◆ Your objective: From the data below, copy exactly the lines that lie between the one holding "This screenshot has width=1020, height=574." and the one holding "Click the car's side mirror", including both, and nothing more.

Data extract below:

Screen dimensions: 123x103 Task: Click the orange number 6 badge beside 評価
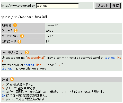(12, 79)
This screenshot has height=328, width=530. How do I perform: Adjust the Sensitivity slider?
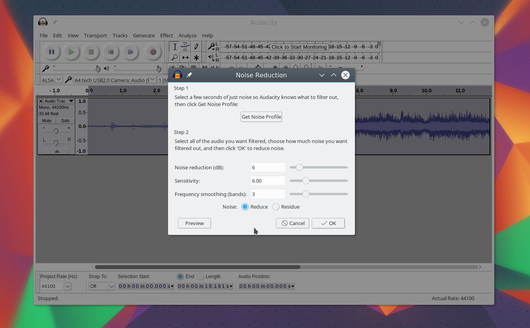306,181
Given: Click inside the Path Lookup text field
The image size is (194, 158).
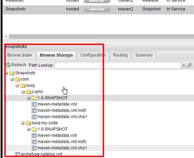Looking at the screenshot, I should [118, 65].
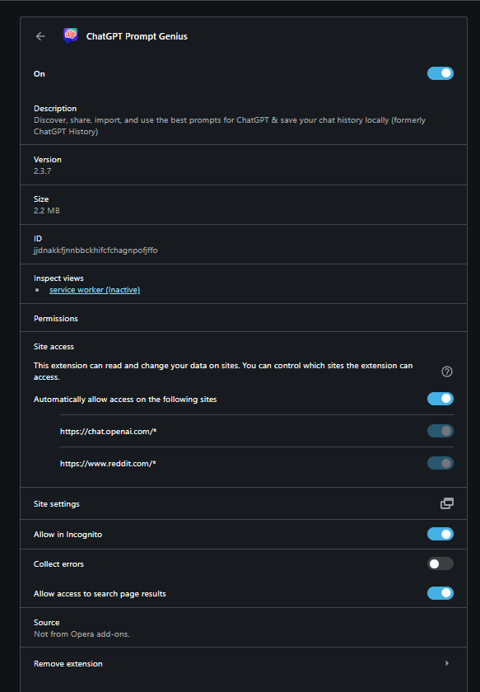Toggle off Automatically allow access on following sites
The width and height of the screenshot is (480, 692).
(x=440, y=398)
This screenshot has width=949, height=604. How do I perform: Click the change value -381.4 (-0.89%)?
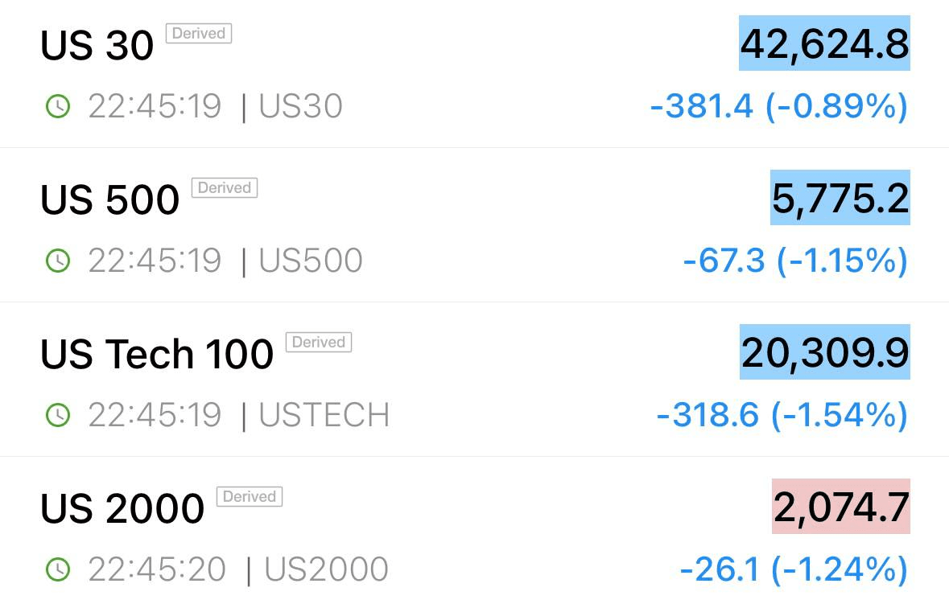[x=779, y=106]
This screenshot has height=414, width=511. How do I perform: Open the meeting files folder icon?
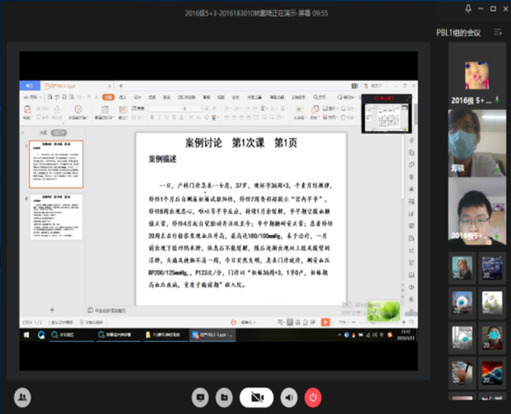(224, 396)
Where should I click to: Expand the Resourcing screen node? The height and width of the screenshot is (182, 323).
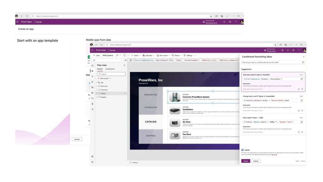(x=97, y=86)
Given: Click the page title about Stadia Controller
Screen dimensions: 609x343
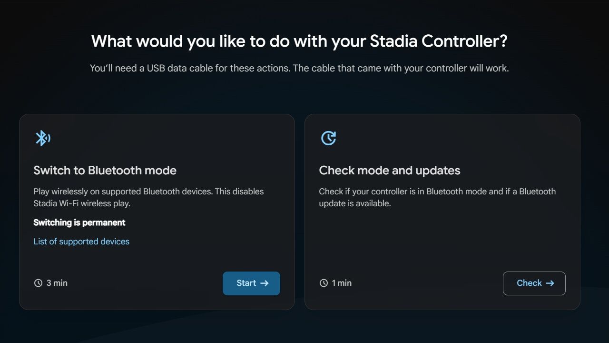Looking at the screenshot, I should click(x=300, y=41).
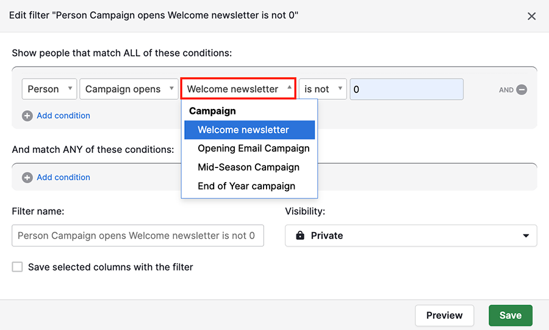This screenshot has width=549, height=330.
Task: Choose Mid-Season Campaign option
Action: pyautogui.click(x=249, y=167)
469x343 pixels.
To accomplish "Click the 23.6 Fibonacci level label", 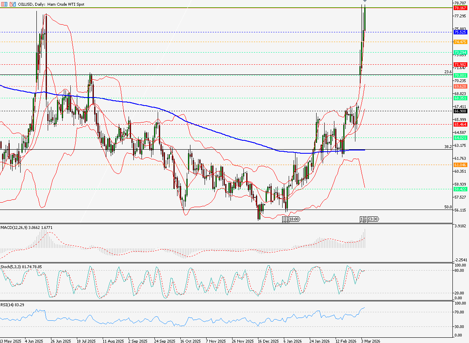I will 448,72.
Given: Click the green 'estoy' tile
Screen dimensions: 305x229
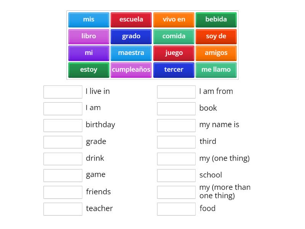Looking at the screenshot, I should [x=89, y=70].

End of Data extract.
Data extract below:

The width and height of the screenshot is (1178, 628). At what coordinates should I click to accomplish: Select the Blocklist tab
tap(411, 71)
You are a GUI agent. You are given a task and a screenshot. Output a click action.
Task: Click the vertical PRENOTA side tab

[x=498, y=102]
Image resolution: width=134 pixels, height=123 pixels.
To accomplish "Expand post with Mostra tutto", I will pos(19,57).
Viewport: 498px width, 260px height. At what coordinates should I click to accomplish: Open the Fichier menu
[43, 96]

End of Data extract.
Data extract below:

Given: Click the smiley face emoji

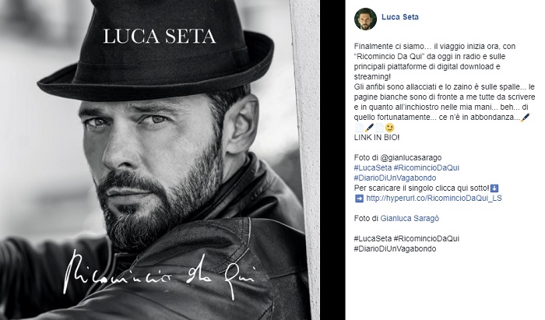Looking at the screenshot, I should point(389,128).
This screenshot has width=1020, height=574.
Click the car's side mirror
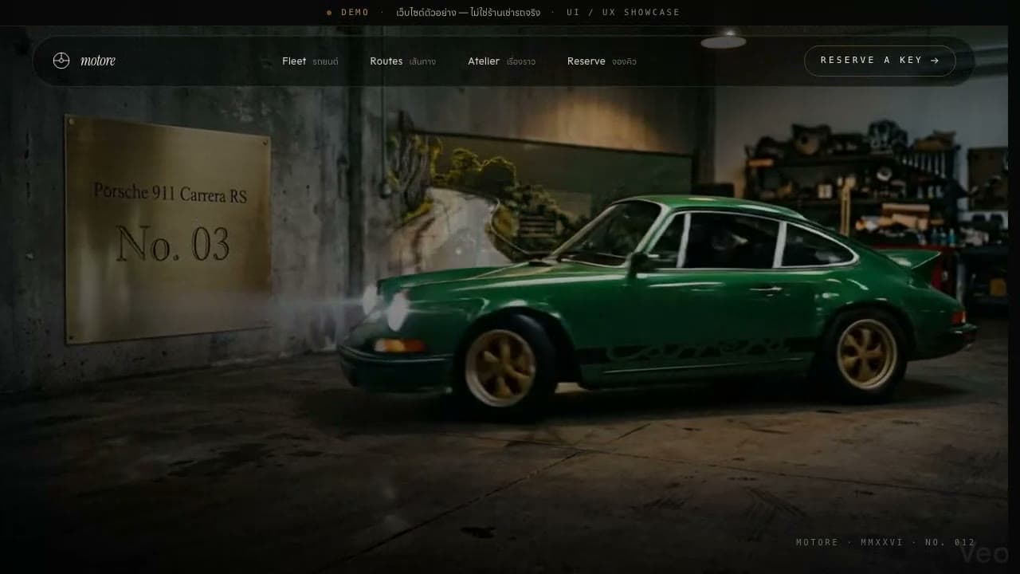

End of Data extract.

◆ Your solution:
This screenshot has width=1020, height=574.
Click the car's side mirror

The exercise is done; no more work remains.